Note: Weighted exercises should be adjusted according to whether you’re training for power and strength, or conditioning and endurance. Generally, if you want to get stronger, go for heavier weights and lower reps. For conditioning and endurance, do more reps at lower weights.
Minimal Or No Equipment
Pull-ups help build upper body strength by developing the muscles in your upper back. These are essential for those pulling motions in jiu-jitsu when you control your opponent, as well as for the clinch in Muay Thai and MMA.
If you’re unable to do a proper pull-up, start off with easier exercises such as jump pulls or negative pull ups (where you stand on a platform). Get your chin above the bar by jumping or stepping onto a platform, then lower yourself slowly.
Both of these progressions focus on the controlled downward motion of the pull up, which would help you build the strength you need to eventually perform a proper pull-up. Regardless of whether you’re doing proper pull-ups or the easier progressions, you should focus on squeezing your shoulder blades together to activate your back muscles, rather than your biceps.
You can’t talk about strength and conditioning for martial arts without mentioning the humble push-up. This is useful for the striking arts, as the pushing motions help build strength so you can put more power behind your punches.

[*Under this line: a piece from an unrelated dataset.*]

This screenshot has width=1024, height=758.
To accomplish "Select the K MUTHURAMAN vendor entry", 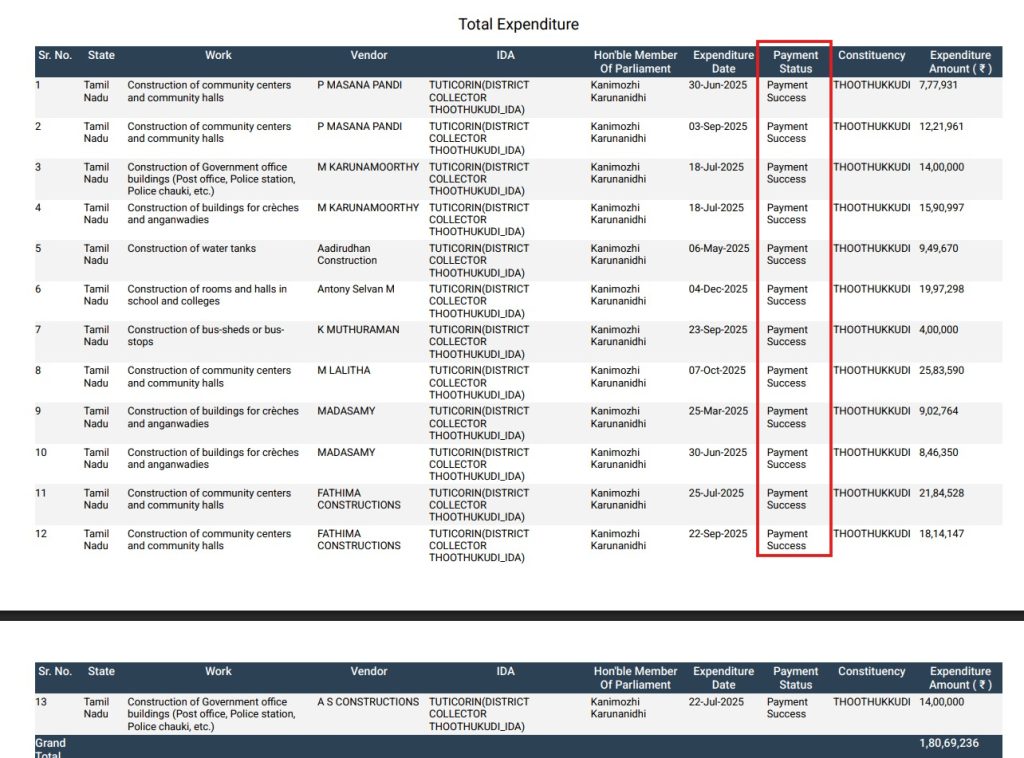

To do a proper push-up, make sure your arms are tucked in, with your hands beneath your shoulders. Your elbows should glide along your rib cage as you perform the motion. BJJ practitioners might want to try a variation of the push-up that uses the medicine ball. Push-up on a medicine ball then roll it over to your other hand and repeat the motion. This is great for training your balance for BJJ.

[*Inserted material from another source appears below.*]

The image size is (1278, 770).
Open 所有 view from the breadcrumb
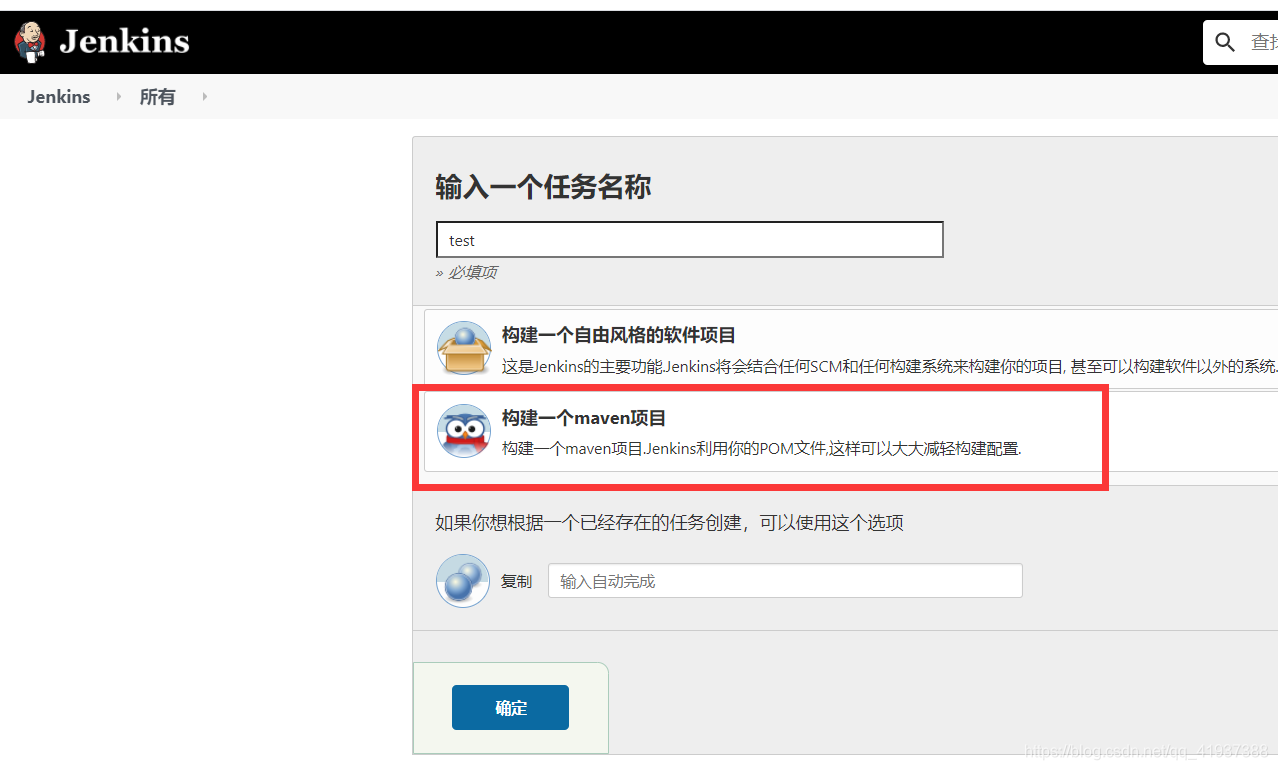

Very few people can claim to enjoy doing burpees, but they are still one of the best bodyweight exercises you can do for martial arts. The action of sprawling and jumping back up to your feet mimics many of the level changes you will have to do for grappling. As they also quickly get your heart rate up, burpees are also an efficient way to build endurance and cardiovascular fitness.
With Basic Gym Equipment
#4 Overhead Presses
Overhead presses – where you lift kettlebells or dumbbells over your head from your shoulders – will help strengthen those deltoids. You need strong shoulders to help you keep your guard up, especially when you’re fatigued.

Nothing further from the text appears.